Scheduling Scrapers with Cron Jobs
Learn how to schedule your Python web scrapers to run automatically using cron jobs on Linux and macOS.
Deployment · #4beginner3 min read
Cron is the simplest way to run your scraper on a schedule. It is built into every Linux and macOS system and requires zero additional infrastructure.
Cron Schedule Syntax
┌──────── minute (0-59)
│ ┌────── hour (0-23)
│ │ ┌──── day of month (1-31)
│ │ │ ┌── month (1-12)
│ │ │ │ ┌ day of week (0-7, 0 and 7 = Sunday)
│ │ │ │ │
* * * * * command
Common examples:
# Every hour
0 * * * *
# Every day at 6 AM
0 6 * * *
# Every 15 minutes
*/15 * * * *
# Every Monday at 9 AM
0 9 * * 1
# Twice daily at 8 AM and 8 PM
0 8,20 * * *
Setting Up a Cron Job
# Edit your crontab
crontab -e
# Add this line to run your scraper every hour
0 * * * * /home/scraper/my-scraper/venv/bin/python /home/scraper/my-scraper/main.py >> /home/scraper/my-scraper/logs/cron.log 2>&1
A Cron-Friendly Scraper
Design your scraper to run once and exit (not loop):
#!/usr/bin/env python3
# main.py - Designed for cron execution
import requests
from bs4 import BeautifulSoup
import json
import logging
from datetime import datetime
from pathlib import Path
# Set up logging
LOG_DIR = Path(__file__).parent / "logs"
LOG_DIR.mkdir(exist_ok=True)
logging.basicConfig(
filename=LOG_DIR / "scraper.log",
level=logging.INFO,
format="%(asctime)s - %(levelname)s - %(message)s",
)
def scrape_and_save():
url = "https://news.ycombinator.com"
logging.info(f"Starting scrape of {url}")

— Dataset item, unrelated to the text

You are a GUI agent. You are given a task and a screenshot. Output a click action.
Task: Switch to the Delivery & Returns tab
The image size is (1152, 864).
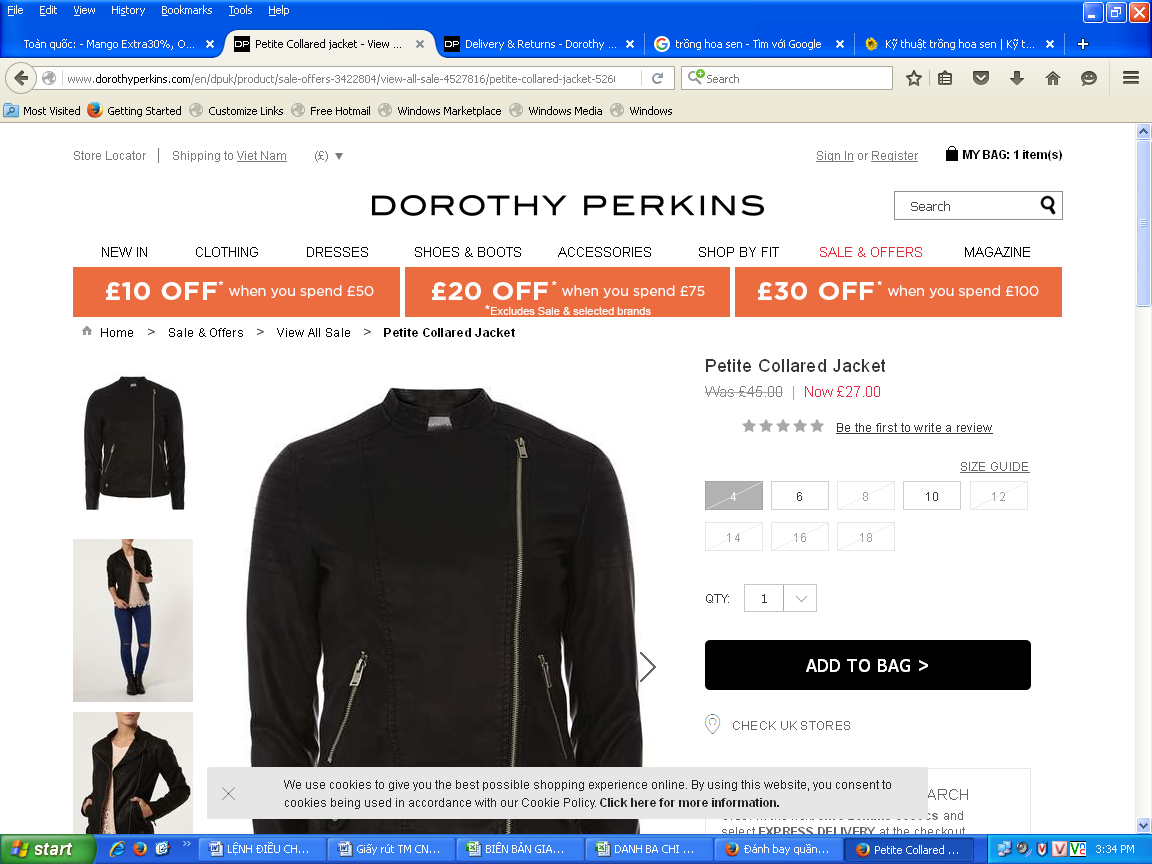[537, 44]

response = requests.get(url, timeout=30, headers={
"User-Agent": "Mozilla/5.0 (compatible; MyCrawler/1.0)"
})
response.raise_for_status()
soup = BeautifulSoup(response.text, "html.parser")
items = []
for link in soup.select(".titleline > a"):
items.append({"title": link.text, "url": link.get("href", "")})
# Save with timestamp
data_dir = Path(__file__).parent / "data"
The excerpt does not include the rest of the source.